— Prompt —
Nothing is to be left out; print all the entries exactly.

Stored data:
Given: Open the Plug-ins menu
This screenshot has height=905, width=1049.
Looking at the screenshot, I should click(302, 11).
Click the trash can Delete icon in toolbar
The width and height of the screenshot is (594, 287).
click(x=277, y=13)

— Reply —
Given: Open the Plug-ins menu
This screenshot has height=905, width=1049.
Looking at the screenshot, I should click(302, 11).
Click the trash can Delete icon in toolbar
The width and height of the screenshot is (594, 287).
click(x=277, y=13)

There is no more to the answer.